* Your objective *
Would you retype, word for word, the line with "Click the Jul 8, 2022 date" and every line after it through the end of the records below?

--------------------------------

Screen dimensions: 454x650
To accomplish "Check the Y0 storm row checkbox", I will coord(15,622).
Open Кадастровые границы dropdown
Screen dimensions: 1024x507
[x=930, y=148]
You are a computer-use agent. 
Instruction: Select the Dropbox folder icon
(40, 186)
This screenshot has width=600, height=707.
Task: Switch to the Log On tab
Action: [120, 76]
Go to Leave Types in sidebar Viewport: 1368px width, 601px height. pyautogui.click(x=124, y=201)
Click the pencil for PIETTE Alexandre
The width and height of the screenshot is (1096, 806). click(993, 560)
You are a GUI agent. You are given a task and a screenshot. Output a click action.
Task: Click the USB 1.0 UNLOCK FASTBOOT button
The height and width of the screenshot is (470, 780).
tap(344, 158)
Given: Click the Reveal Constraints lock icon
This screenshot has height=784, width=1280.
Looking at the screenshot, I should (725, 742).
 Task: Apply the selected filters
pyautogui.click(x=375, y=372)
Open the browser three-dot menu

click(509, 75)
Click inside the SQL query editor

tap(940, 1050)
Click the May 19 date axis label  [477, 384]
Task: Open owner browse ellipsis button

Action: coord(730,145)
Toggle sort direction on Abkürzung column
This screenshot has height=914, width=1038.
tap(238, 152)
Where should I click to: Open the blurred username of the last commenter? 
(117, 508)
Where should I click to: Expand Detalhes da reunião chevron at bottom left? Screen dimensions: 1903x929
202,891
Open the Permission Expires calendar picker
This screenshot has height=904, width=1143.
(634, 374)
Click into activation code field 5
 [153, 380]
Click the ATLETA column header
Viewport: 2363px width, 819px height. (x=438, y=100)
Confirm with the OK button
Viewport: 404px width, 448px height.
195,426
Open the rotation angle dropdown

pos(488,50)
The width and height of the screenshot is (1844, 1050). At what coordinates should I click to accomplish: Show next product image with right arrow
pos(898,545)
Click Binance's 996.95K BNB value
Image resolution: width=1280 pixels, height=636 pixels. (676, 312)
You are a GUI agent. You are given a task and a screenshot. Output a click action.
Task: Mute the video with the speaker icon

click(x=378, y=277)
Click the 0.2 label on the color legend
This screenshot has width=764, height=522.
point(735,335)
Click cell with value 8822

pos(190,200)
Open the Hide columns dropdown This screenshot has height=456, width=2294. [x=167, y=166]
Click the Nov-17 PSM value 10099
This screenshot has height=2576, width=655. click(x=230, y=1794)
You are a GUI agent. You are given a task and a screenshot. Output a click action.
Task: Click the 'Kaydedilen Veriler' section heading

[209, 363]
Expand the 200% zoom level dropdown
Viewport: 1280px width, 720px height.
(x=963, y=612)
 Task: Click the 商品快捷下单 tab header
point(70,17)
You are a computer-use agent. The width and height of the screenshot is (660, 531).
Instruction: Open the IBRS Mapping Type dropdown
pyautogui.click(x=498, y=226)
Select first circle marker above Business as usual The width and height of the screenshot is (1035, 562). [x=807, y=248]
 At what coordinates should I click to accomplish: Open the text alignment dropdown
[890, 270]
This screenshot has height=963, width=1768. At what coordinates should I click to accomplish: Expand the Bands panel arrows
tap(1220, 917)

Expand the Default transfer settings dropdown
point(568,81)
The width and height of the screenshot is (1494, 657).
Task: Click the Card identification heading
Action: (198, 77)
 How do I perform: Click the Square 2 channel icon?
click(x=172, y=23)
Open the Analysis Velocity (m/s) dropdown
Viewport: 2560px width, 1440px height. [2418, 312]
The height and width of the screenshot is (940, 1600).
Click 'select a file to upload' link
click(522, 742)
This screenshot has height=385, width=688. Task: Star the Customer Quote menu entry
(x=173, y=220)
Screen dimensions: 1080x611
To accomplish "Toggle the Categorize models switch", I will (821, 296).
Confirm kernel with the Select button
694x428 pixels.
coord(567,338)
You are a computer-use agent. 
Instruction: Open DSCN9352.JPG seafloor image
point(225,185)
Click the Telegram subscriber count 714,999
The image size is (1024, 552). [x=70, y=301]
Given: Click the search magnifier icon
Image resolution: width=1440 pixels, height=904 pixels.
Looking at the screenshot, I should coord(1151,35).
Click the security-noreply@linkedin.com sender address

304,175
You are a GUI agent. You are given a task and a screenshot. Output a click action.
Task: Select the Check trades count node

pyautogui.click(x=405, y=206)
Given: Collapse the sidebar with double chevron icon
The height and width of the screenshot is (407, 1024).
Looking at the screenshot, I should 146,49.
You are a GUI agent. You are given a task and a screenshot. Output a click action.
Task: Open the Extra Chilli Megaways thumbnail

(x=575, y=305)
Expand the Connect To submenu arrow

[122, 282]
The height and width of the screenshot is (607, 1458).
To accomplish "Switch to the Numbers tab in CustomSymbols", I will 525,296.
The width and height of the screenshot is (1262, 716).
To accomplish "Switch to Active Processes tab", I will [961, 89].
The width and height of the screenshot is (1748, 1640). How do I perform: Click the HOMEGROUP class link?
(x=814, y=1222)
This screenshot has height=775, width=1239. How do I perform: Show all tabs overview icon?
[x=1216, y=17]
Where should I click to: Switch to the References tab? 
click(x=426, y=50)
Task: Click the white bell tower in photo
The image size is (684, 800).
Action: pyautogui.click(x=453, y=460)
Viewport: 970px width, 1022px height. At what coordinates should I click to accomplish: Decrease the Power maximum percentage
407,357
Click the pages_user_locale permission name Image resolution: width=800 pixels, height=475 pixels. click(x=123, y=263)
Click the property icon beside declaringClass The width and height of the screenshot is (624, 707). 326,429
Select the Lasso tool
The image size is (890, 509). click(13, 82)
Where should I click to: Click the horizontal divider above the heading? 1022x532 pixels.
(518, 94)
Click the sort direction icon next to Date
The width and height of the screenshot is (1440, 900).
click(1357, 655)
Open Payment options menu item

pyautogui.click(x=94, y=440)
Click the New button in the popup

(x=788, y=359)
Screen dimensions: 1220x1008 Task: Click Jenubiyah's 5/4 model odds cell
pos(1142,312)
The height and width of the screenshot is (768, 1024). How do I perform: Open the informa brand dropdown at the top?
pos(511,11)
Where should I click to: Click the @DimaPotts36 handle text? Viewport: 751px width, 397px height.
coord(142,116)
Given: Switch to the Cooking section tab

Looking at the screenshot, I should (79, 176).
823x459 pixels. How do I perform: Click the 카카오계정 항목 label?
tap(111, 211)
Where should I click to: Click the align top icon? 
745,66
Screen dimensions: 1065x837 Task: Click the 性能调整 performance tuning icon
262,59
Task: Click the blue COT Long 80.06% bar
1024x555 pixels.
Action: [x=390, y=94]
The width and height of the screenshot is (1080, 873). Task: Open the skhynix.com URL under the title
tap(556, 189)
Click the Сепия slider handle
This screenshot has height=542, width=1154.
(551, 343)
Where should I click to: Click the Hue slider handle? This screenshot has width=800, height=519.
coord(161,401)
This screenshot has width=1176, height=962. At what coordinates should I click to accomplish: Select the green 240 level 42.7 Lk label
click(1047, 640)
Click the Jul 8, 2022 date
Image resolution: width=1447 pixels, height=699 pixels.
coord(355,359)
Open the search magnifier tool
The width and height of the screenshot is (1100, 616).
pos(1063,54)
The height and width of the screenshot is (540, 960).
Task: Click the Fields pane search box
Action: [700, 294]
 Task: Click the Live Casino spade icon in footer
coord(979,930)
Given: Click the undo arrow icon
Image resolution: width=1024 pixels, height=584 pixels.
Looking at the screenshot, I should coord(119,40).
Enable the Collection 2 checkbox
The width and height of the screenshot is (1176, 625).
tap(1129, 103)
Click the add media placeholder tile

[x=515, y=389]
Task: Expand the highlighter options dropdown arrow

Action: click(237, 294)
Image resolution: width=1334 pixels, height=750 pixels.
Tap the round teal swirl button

--------------------------------

* Solution to this problem *
Click the Jul 8, 2022 date
Image resolution: width=1447 pixels, height=699 pixels.
coord(355,359)
Open the search magnifier tool
The width and height of the screenshot is (1100, 616).
pos(1063,54)
The height and width of the screenshot is (540, 960).
Task: Click the Fields pane search box
Action: [700, 294]
 Task: Click the Live Casino spade icon in footer
coord(979,930)
Given: Click the undo arrow icon
Image resolution: width=1024 pixels, height=584 pixels.
Looking at the screenshot, I should coord(119,40).
Enable the Collection 2 checkbox
The width and height of the screenshot is (1176, 625).
tap(1129, 103)
Click the add media placeholder tile

[x=515, y=389]
Task: Expand the highlighter options dropdown arrow

Action: click(237, 294)
Image resolution: width=1334 pixels, height=750 pixels.
Tap the round teal swirl button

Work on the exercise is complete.